> _YOUR GOAL_: Rewrite the records starting with the line containing "Given: Collapse the" and going on through the end of the records, substituting "side panel" for "sidebar" and keeping everything else unchanged. Omit the pictures.

+ + + +

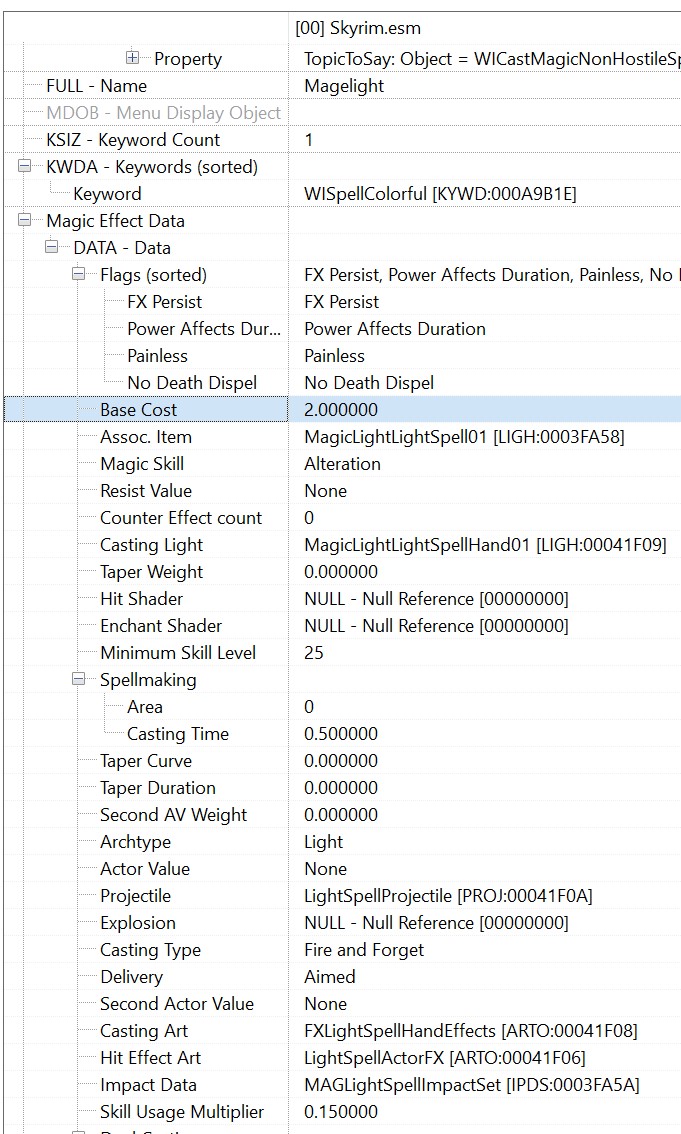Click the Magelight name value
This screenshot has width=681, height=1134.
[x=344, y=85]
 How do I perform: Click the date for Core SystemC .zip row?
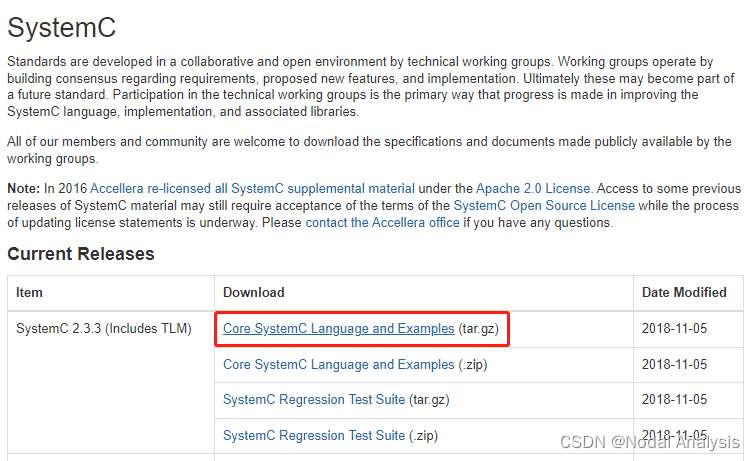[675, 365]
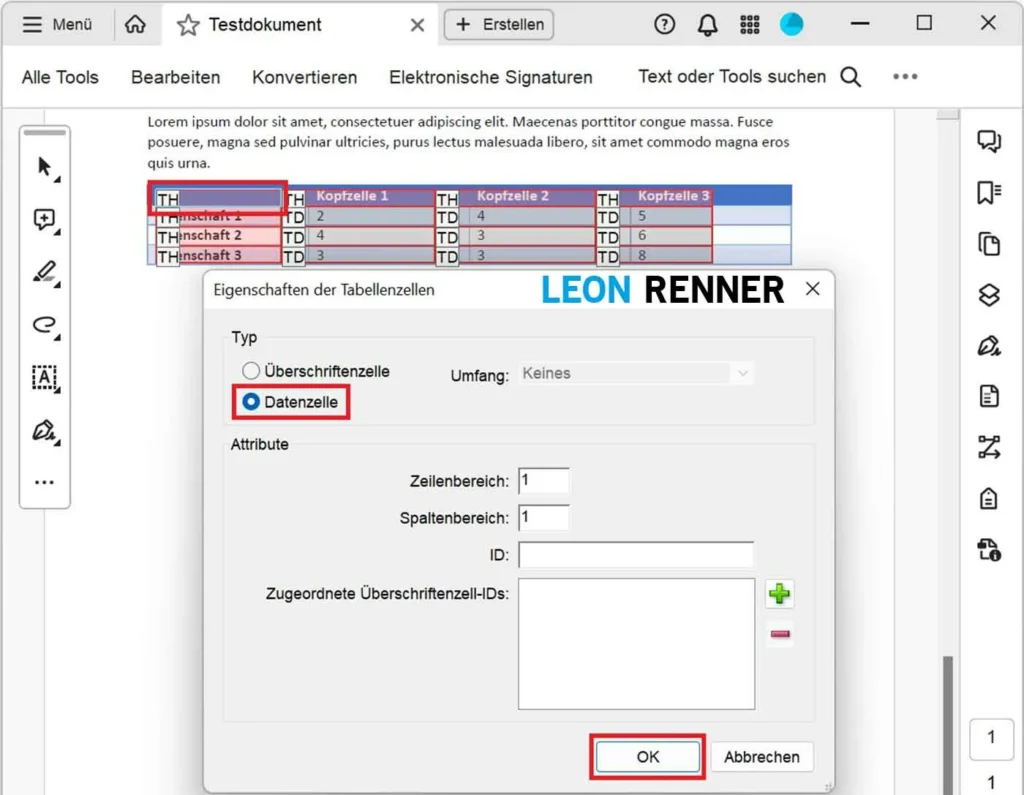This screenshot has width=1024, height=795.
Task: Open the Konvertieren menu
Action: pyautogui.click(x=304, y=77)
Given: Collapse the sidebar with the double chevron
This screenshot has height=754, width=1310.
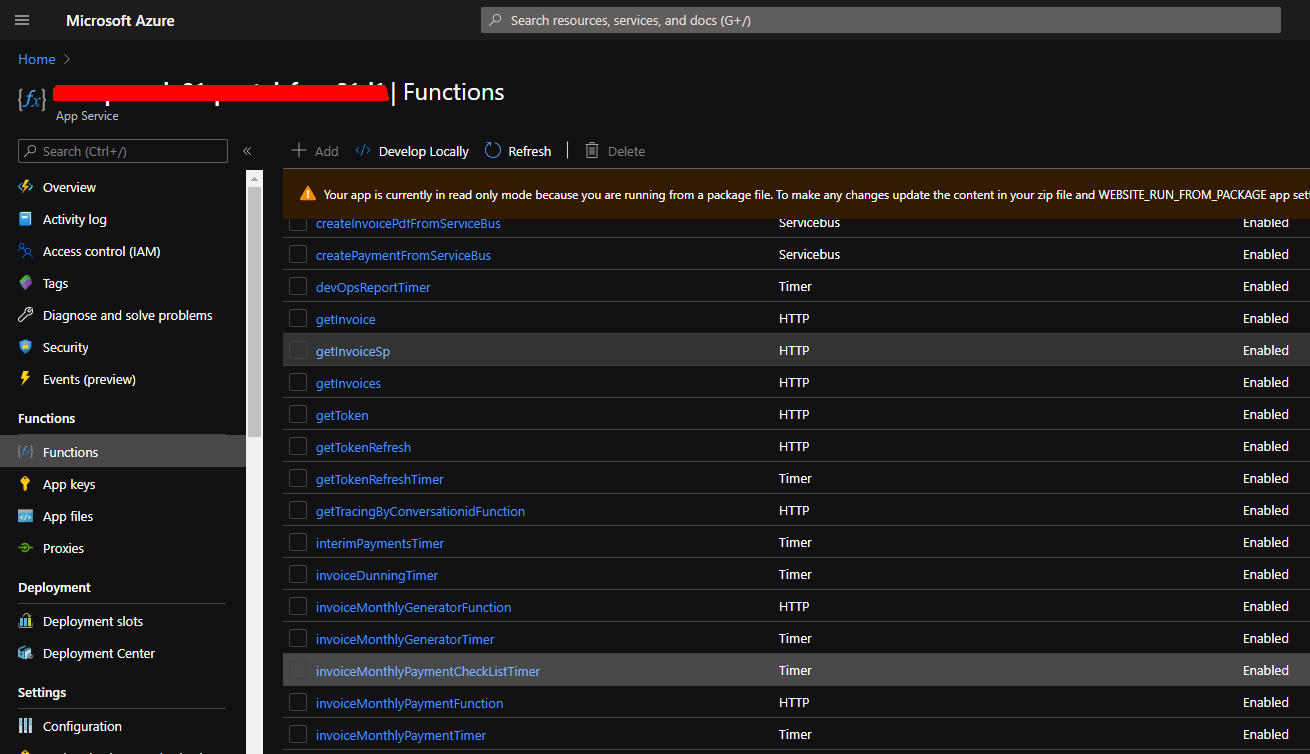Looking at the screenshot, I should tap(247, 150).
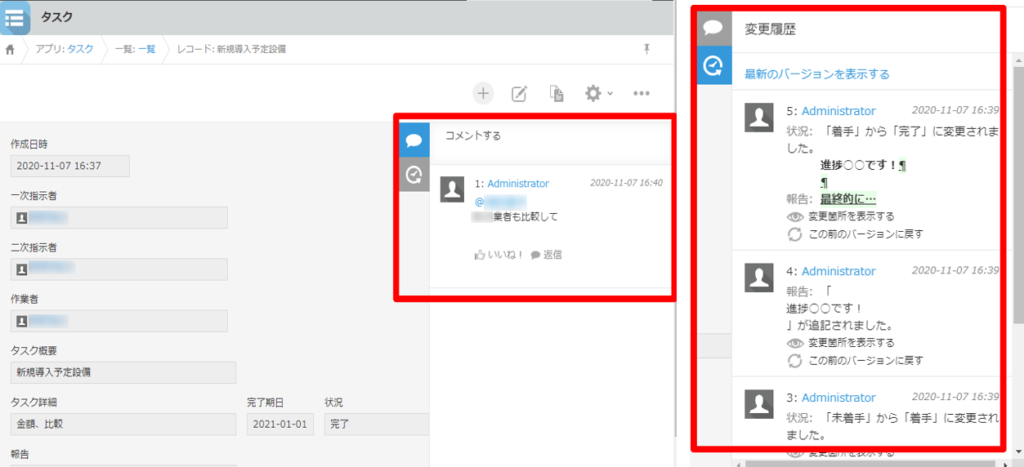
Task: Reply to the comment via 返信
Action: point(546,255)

+ + + +

> _EXERCISE RESPONSE_:
Given: Collapse the side panel with the double chevron
This screenshot has height=754, width=1310.
Looking at the screenshot, I should tap(247, 150).
Task: Reply to the comment via 返信
Action: point(546,255)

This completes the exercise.